Not sure about LSTM implementation

Hello! I am writing my first LSTM network and I would really appreciate if someone can tell me if it is right (the loss seems to go down very slowly and before playing around with hyper parameters I want to make sure that the code is actually doing what I want). The code is meant to go through some time series and label each point according to some categories. In the version I am putting here there are just 2 categories: 0, if the value of the point is 1 and 1 otherwise (I know it’s a bit weird, but I didn’t choose the labels :slight_smile: ). So this is the code:

import torch
import torch.nn as nn
import torch.nn.functional as F
from torch.autograd import Variable
import torch.optim as optim
import numpy as np
from fastai.learner import *

torch.manual_seed(1)
torch.cuda.set_device(0)

bs = 2

x_trn = torch.tensor([[1.0000, 1.0000],
        [1.0000, 0.9870],
        [0.9962, 0.9848],
        [1.0000, 1.0000]]).cuda()

y_trn = torch.tensor([[0, 0],
        [0, 1],
        [1, 1],
        [0, 0]]).cuda()

n_hidden = 5
n_classes = 2

class TESS_LSTM(nn.Module):
    def __init__(self, nl):
        super().__init__()
        self.nl = nl
        self.rnn = nn.LSTM(1, n_hidden, nl)
        self.l_out = nn.Linear(n_hidden, n_classes)
        self.init_hidden(bs)
        
    def forward(self, input):
        outp,h = self.rnn(input.view(len(input), bs, -1), self.h)
        return F.log_softmax(self.l_out(outp))
    
    def init_hidden(self, bs):
        self.h = (V(torch.zeros(self.nl, bs, n_hidden)),
                  V(torch.zeros(self.nl, bs, n_hidden)))

model = TESS_LSTM(1).cuda()

loss_function = nn.NLLLoss()

optimizer = optim.Adam(model.parameters(), lr=0.01)

for epoch in range(10000):  
    model.zero_grad()
    tag_scores = model(x_trn)
    loss = loss_function(tag_scores.reshape(4*bs,n_classes), y_trn.reshape(4*bs))
    loss.backward()
    optimizer.step()
    
    if epoch%1000==0:
        print("Loss at epoch %d = " %epoch, loss)

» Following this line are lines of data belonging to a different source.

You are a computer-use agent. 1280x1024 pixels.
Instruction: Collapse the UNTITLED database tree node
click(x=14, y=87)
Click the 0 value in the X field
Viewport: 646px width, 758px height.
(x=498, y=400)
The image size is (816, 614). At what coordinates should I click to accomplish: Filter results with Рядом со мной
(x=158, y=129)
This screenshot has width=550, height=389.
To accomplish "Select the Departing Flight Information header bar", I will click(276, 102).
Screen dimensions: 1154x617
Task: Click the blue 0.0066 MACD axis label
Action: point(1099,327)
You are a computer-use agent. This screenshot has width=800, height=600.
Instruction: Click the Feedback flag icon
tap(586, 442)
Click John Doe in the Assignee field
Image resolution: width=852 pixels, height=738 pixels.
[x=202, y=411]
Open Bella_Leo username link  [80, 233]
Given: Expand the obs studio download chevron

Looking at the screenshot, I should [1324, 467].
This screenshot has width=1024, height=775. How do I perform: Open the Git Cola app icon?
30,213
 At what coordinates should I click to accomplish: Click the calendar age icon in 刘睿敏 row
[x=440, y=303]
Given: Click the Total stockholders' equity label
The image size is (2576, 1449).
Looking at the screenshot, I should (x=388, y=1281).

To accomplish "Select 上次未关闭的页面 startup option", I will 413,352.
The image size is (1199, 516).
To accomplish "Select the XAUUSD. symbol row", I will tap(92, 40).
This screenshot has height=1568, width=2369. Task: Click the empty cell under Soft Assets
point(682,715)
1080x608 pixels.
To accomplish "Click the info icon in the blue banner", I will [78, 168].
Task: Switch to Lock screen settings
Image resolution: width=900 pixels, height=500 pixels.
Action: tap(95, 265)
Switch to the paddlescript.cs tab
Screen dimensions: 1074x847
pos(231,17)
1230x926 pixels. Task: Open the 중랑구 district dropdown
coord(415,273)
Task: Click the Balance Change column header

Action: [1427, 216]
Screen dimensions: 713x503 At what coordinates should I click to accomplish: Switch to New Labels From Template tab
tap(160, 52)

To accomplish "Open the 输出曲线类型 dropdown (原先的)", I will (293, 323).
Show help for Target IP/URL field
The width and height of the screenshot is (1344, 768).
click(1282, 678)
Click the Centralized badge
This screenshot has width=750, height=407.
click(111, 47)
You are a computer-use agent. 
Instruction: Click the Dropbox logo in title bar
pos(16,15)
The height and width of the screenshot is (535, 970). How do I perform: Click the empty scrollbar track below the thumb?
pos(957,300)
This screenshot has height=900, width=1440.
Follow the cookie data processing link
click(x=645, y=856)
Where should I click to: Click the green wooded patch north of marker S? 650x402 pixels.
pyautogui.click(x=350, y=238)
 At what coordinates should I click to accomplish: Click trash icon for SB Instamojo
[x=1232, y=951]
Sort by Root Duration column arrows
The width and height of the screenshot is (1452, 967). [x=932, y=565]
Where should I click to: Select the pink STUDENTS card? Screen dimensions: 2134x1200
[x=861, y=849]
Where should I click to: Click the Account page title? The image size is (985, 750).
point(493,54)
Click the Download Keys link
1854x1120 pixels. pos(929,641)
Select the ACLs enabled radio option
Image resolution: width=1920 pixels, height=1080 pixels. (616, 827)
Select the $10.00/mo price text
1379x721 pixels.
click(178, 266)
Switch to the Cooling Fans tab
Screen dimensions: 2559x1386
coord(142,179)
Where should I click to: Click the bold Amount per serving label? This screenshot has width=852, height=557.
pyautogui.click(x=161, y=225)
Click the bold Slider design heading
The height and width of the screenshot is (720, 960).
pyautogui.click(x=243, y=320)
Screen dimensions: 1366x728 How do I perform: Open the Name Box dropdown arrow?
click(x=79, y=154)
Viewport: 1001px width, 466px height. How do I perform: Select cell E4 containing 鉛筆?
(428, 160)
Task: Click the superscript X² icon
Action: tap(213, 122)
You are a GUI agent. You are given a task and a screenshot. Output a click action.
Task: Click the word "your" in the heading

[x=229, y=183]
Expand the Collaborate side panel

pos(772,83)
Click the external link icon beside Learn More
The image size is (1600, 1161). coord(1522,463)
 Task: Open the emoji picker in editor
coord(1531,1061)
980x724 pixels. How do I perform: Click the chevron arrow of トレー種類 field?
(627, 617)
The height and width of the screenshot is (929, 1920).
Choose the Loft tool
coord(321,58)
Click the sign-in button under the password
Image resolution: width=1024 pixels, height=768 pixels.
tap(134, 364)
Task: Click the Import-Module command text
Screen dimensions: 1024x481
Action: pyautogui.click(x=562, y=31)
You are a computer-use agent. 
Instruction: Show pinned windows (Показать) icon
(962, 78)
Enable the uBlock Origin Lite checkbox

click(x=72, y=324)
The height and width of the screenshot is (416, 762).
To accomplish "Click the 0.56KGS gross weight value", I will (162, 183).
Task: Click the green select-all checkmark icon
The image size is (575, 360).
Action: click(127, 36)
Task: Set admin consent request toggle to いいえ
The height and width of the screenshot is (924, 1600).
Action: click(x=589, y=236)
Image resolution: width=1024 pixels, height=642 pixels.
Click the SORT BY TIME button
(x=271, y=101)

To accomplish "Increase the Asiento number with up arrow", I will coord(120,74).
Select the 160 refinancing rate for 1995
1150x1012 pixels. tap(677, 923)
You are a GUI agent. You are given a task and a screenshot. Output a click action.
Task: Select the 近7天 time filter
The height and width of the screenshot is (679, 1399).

print(model(x_trn), y_trn)

The (super reduced in size) time series should be [1,1, 0.9962,1], with labels [0,0,1,0] and [1, 0.9870, 0.9848,1] with labels [0,1,1,0] and the batch size should be 2. I really hope I didn’t mess up the dimensionalities, but I tried to make it in a shape accepted by the LSTM. This is the output:

Loss at epoch 0 = tensor(1.3929, device='cuda:0', grad_fn=<NllLossBackward>)
Loss at epoch 1000 = tensor(0.8939, device='cuda:0', grad_fn=<NllLossBackward>) 
Loss at epoch 2000 = tensor(0.8664, device='cuda:0', grad_fn=<NllLossBackward>) 
Loss at epoch 3000 = tensor(0.8390, device='cuda:0', grad_fn=<NllLossBackward>) 
Loss at epoch 4000 = tensor(0.8339, device='cuda:0', grad_fn=<NllLossBackward>) 
Loss at epoch 5000 = tensor(0.8288, device='cuda:0', grad_fn=<NllLossBackward>) 
Loss at epoch 6000 = tensor(0.8246, device='cuda:0', grad_fn=<NllLossBackward>) 
Loss at epoch 7000 = tensor(0.8202, device='cuda:0', grad_fn=<NllLossBackward>) 
Loss at epoch 8000 = tensor(0.8143, device='cuda:0', grad_fn=<NllLossBackward>)
Loss at epoch 9000 = tensor(0.8108, device='cuda:0', grad_fn=<NllLossBackward>)

(tensor([[[-9.0142e-01, -1.2631e+01],
          [-9.3762e-01, -9.6707e+00]],
 
         [[-1.3467e+00, -3.9542e+00],
          [-2.2005e+00, -7.6977e-01]],
 
         [[-2.4500e+01, -1.9363e-02],
          [-2.3349e+01, -6.2210e-01]],
 
         [[-1.0969e+00, -2.1953e+01],
          [-6.9776e-01, -1.8608e+01]]], device='cuda:0',
        grad_fn=<LogSoftmaxBackward>), tensor([[0, 0],
         [0, 1],
         [1, 1],
         [0, 0]], device='cuda:0'))

The loss doesn’t go down too fast (I expected it to overfit and go really close to zero). The actual values are okish (the smaller one is always the right one), but they can be definitely improved. Can someone tell me if my code is doing what I want (and maybe suggest why is the loss still big - maybe I need a smaller LR?)

Side note: I used the fastai package for the init_hidden() function.